Again, what more calculated to recruit boys for our warships than the fine Polytechnic exhibition known as “Our Navy”? What words, spoken or printed, could have the effect of a series of vivid scenes truthfully rendered, of drills on board ship, the manning and firing of big guns, the limbering-up of smaller guns, the discharge of torpedoes, the headlong rush of the “destroyers”?
The Mutoscope, to which reference has been made above, may be found in most places of public entertainment, in refreshment bars, on piers, in exhibitions, on promenades. A penny dropped into a slot releases a handle, the turning of which brings a series of pictures under inspection. The pictures, enlarged from mutograph films, are mounted in consecutive order round a cylinder, standing out like the leaves of a book. When the cylinder is revolved by means of the handle the picture cards are snapped past the eye, giving an effect similar to the lifelike projections on a biograph screen. From 900 to 1000 pictures are mounted on a cylinder.

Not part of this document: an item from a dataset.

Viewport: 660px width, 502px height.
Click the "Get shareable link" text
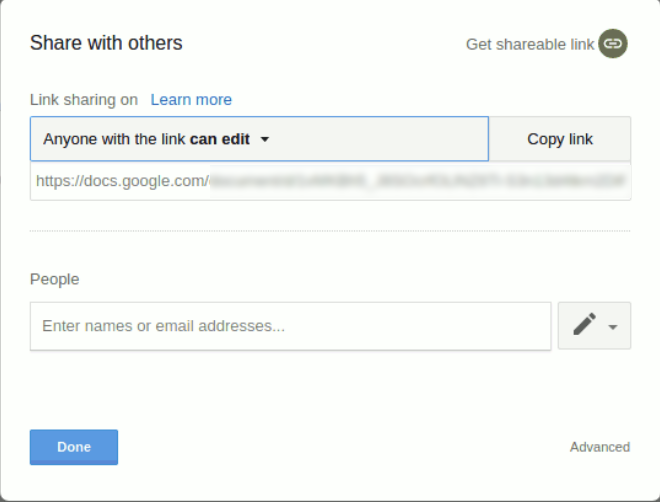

The advantages of the mutoscope—its convenient size, its simplicity, and the ease with which its contents may be changed to illustrate the topics and events of the day—have made the animated photograph extremely popular. It does for vision what the phonograph does for sound. In a short time we shall doubtless be provided with handy machines combining the two functions and giving us double value for our penny.

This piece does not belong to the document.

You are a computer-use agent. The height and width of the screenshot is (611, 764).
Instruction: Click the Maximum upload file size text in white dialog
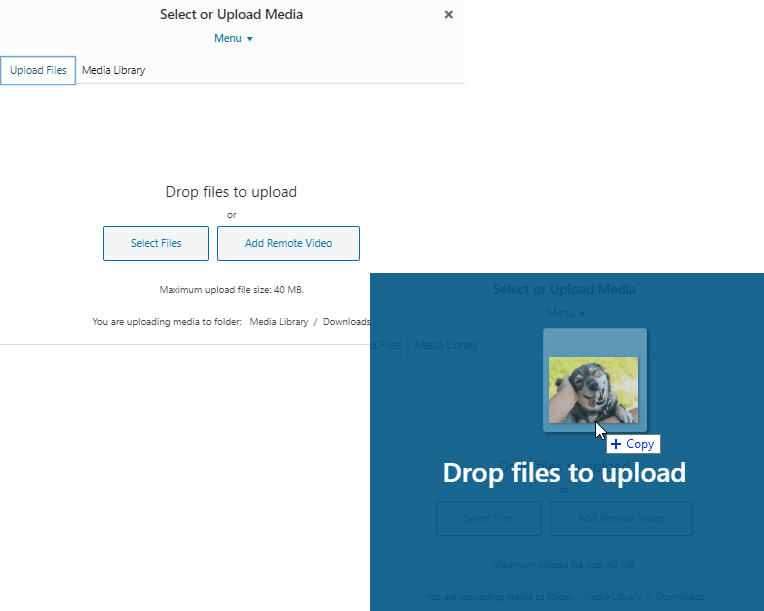[231, 290]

The real importance and value of animated photography will be more easily estimated a few years hence than to-day, when it is still more or less of a novelty. The multiplication of illustrated newspapers and magazines points to a general desire for pictorial matter to help down the daily, weekly, or monthly budget of news, even if the illustrations be imaginative products of Fleet Street rather than faithful to fact. The reliable living picture (we expect the “set-scene”) which “holds up a mirror to nature,” will be a companion rather than a rival of journalism, following hard on the description in print of an event that has taken place under the eye of the recording camera. The zest with which we have watched during the last two years biographic views of the embarkation and disembarkation of troops, of the transport of big guns through drifts and difficult country, and of the other circumstances of war, is largely due to the descriptions we have already read of the things that we see on the screen. And, on the other hand, the impression left by a series of animated views will dwell in our memories long after the contents of the newspaper columns have become confused and jumbled. It is therefore especially to be hoped that photographic records will be kept of historic events, such as the Jubilee, the Queen’s Funeral, King Edward’s Coronation, so that future generations may, by the turning of a handle, be brought face to face with the great doings of a bygone age.
[THE GREAT PARIS TELESCOPE]
A telescope so powerful that it brings the moon apparently to within thirty-five miles of the earth; so long that many a cricketer could not throw a ball from one end of it to the other; so heavy that it would by itself make a respectable load for a goods train; so expensive that astronomically-inclined millionaires might well hesitate to order a similar one for their private use.
Such is the huge Paris telescope that in 1900 delighted thousands of visitors in the French Exposition, where, among the many wonderful sights to be seen on all sides, it probably attracted more notice than any other exhibit. This triumph of scientific engineering and dogged perseverance in the face of great difficulties owes its being to a suggestion made in 1894 to a group of French astronomers by M. Deloncle. He proposed to bring astronomy to the front at the coming Exposition, and to effect this by building a refracting telescope that in size and power should completely eclipse all existing instruments and add a new chapter to the “story of the heavens.”
To the mind unversed in astronomy the telescope appeals by the magnitude of its dimensions, in the same way as do the Forth Bridge, the Eiffel Tower, the Big Wheel, the statue of Liberty near New York harbour, the Pyramids, and most human-made “biggest on records.”